With pictures left out, set down every record word for word.

—————

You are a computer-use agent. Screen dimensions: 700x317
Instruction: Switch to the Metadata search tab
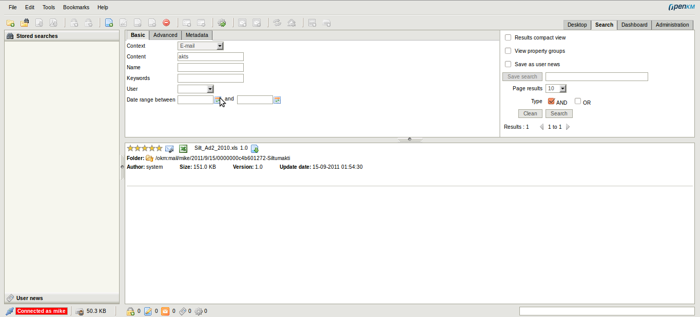pyautogui.click(x=197, y=35)
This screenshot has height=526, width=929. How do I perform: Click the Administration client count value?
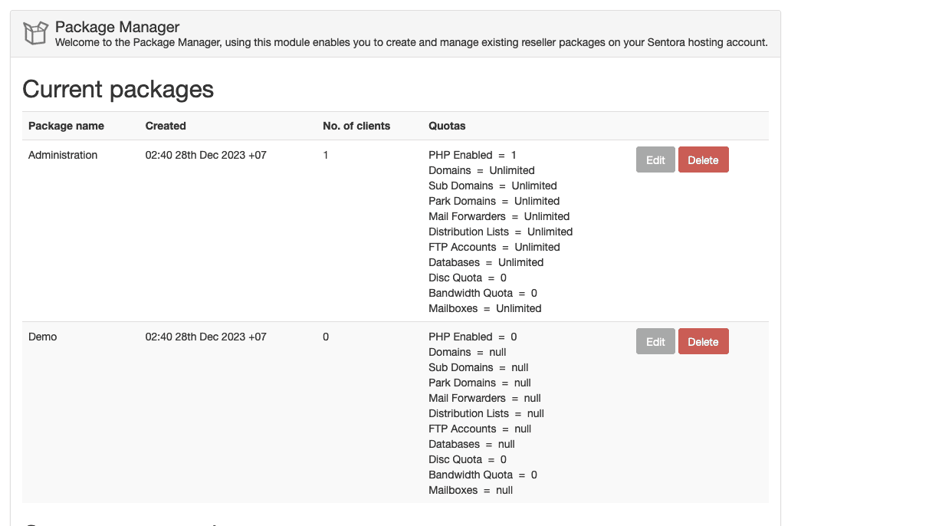point(326,155)
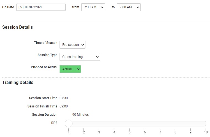Set RPE slider to tick mark 10
210x137 pixels.
(x=206, y=123)
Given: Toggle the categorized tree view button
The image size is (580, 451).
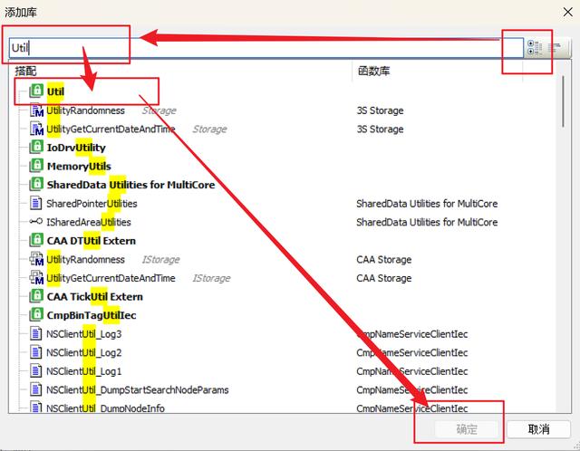Looking at the screenshot, I should (x=534, y=47).
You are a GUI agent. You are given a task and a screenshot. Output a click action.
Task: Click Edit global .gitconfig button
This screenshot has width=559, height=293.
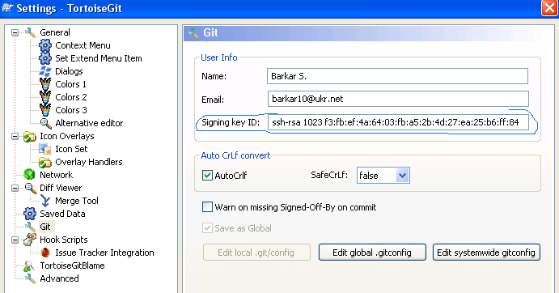tap(372, 253)
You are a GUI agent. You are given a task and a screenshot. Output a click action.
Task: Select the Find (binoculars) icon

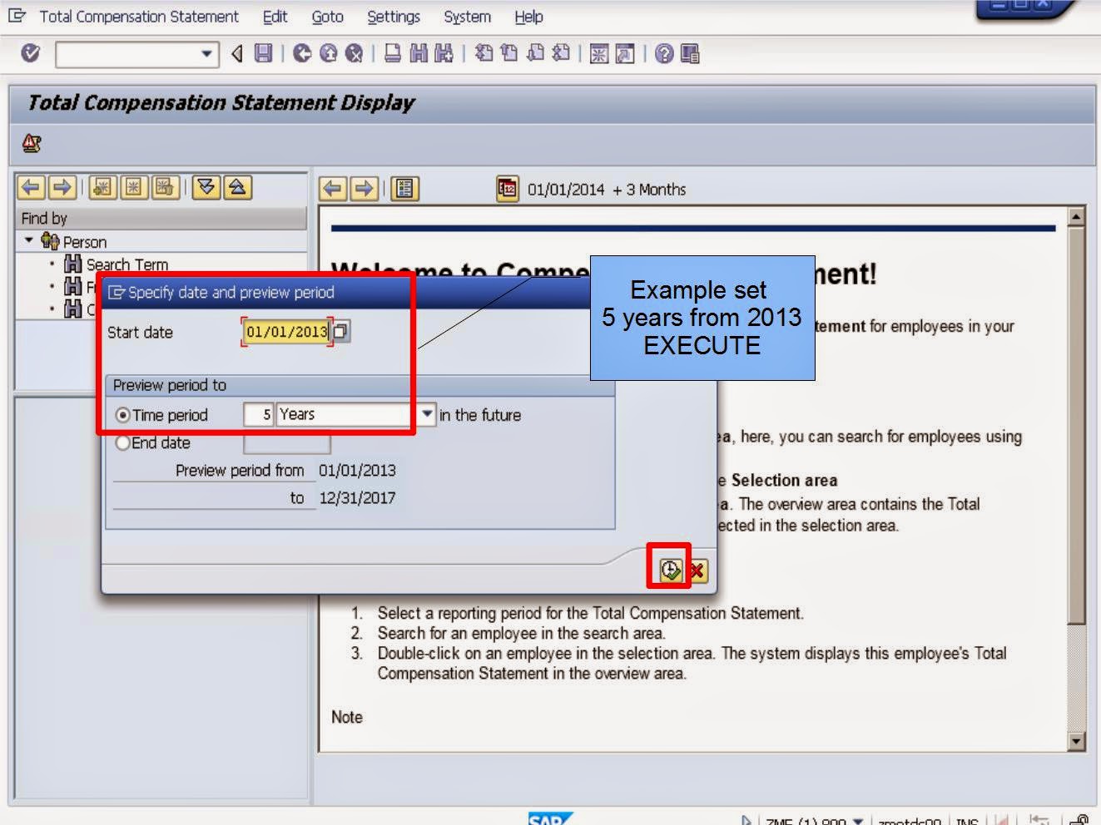419,53
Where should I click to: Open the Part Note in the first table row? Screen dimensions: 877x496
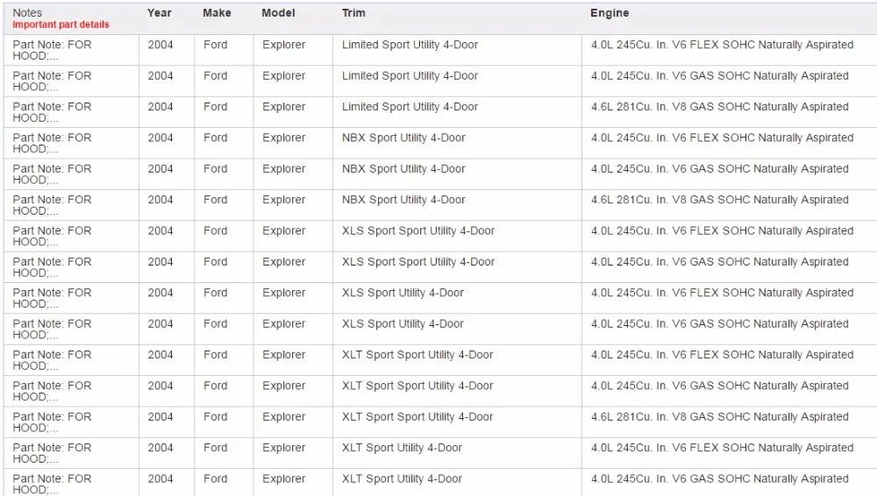point(52,50)
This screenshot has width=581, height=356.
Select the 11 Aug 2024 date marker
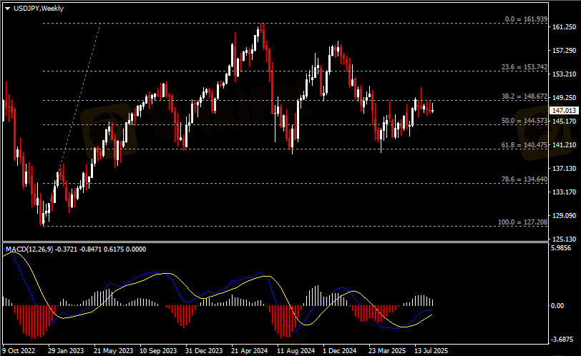[297, 351]
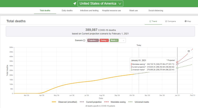
Task: Open the Daily deaths tab
Action: click(67, 10)
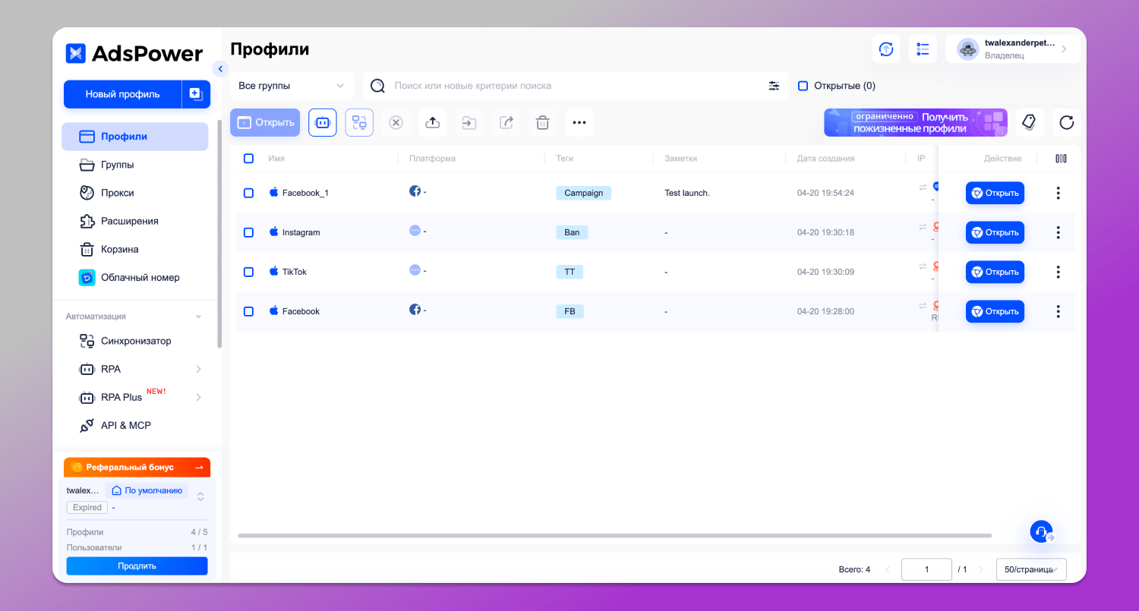Go to Прокси in the sidebar
This screenshot has width=1139, height=611.
117,193
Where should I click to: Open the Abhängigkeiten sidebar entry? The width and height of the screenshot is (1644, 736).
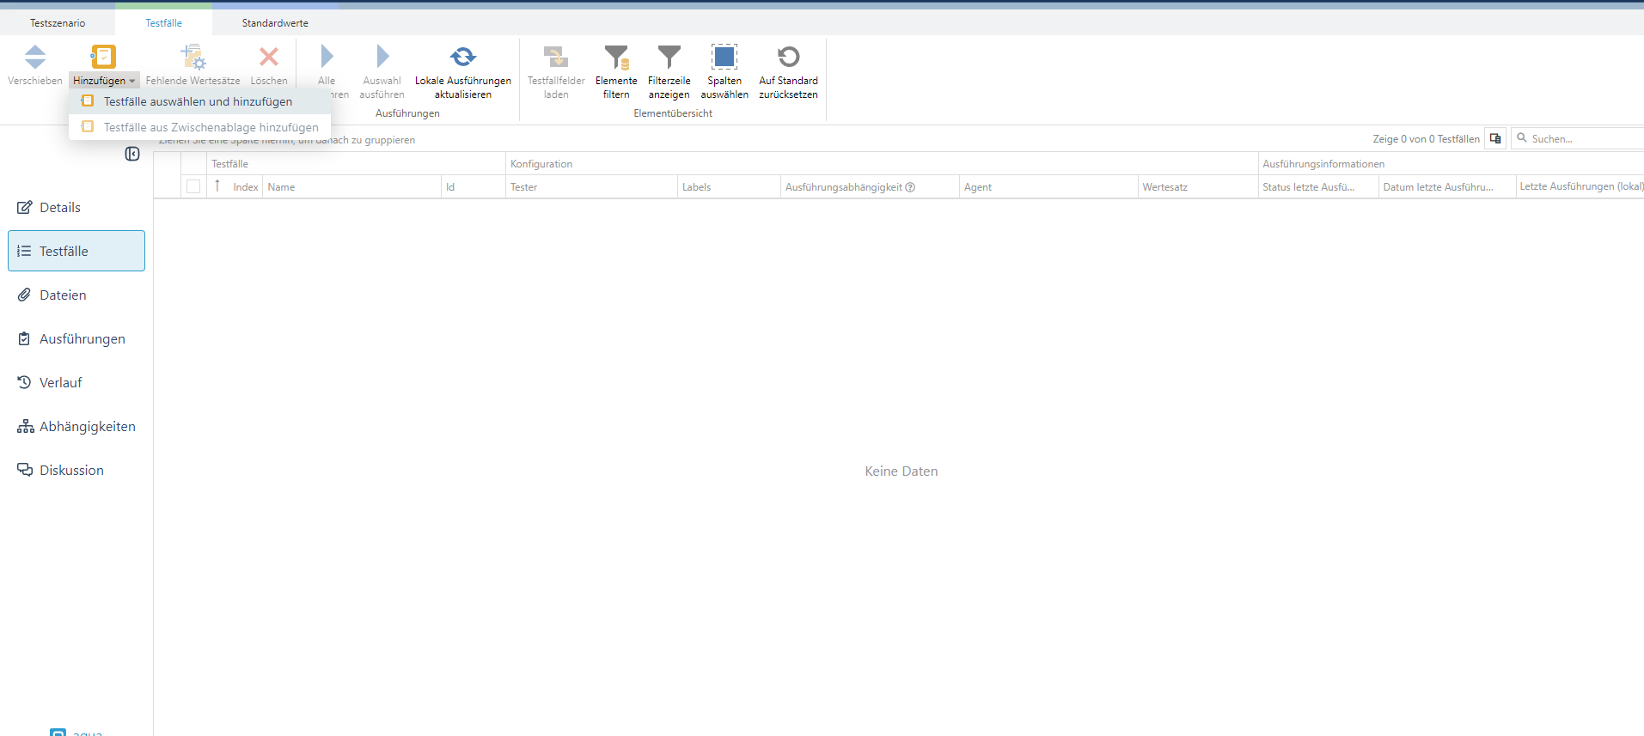(87, 427)
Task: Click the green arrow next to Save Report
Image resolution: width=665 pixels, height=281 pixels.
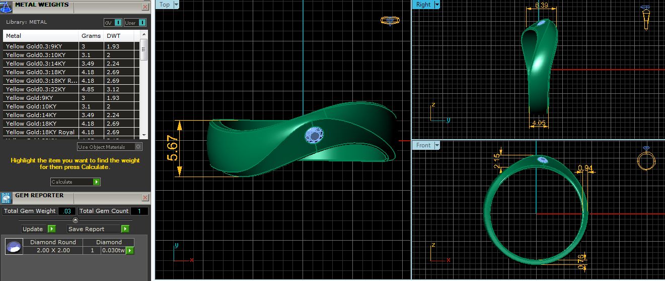Action: [125, 229]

—————

## OUTPUT FOR THIS EXERCISE:
You are a computer-use agent. Screen dimensions: 700x317
Instruction: Switch to the Metadata search tab
pyautogui.click(x=197, y=35)
This screenshot has height=526, width=929. How do I perform: Click the Administration client count value?
point(326,155)
Set RPE slider to tick mark 10
210x137 pixels.
(x=206, y=123)
Given: Toggle the categorized tree view button
The image size is (580, 451).
Looking at the screenshot, I should (x=534, y=47).
You are a GUI agent. You are given a task and a screenshot. Output a click action.
Task: Click Edit global .gitconfig button
This screenshot has width=559, height=293.
tap(372, 253)
You are a GUI agent. You are given a task and a screenshot. Output a click action.
Task: Select the Find (binoculars) icon

419,53
Where should I click to: Open the Part Note in the first table row? Screen dimensions: 877x496
point(52,50)
This screenshot has width=581, height=356.
Select the 11 Aug 2024 date marker
[297, 351]
Task: Open the Daily deaths tab
Action: click(67, 10)
Go to Прокси in the sidebar
This screenshot has width=1139, height=611.
117,193
Where should I click to: Open the Abhängigkeiten sidebar entry? The width and height of the screenshot is (1644, 736).
(87, 427)
Task: Click the green arrow next to Save Report
Image resolution: width=665 pixels, height=281 pixels.
Action: [125, 229]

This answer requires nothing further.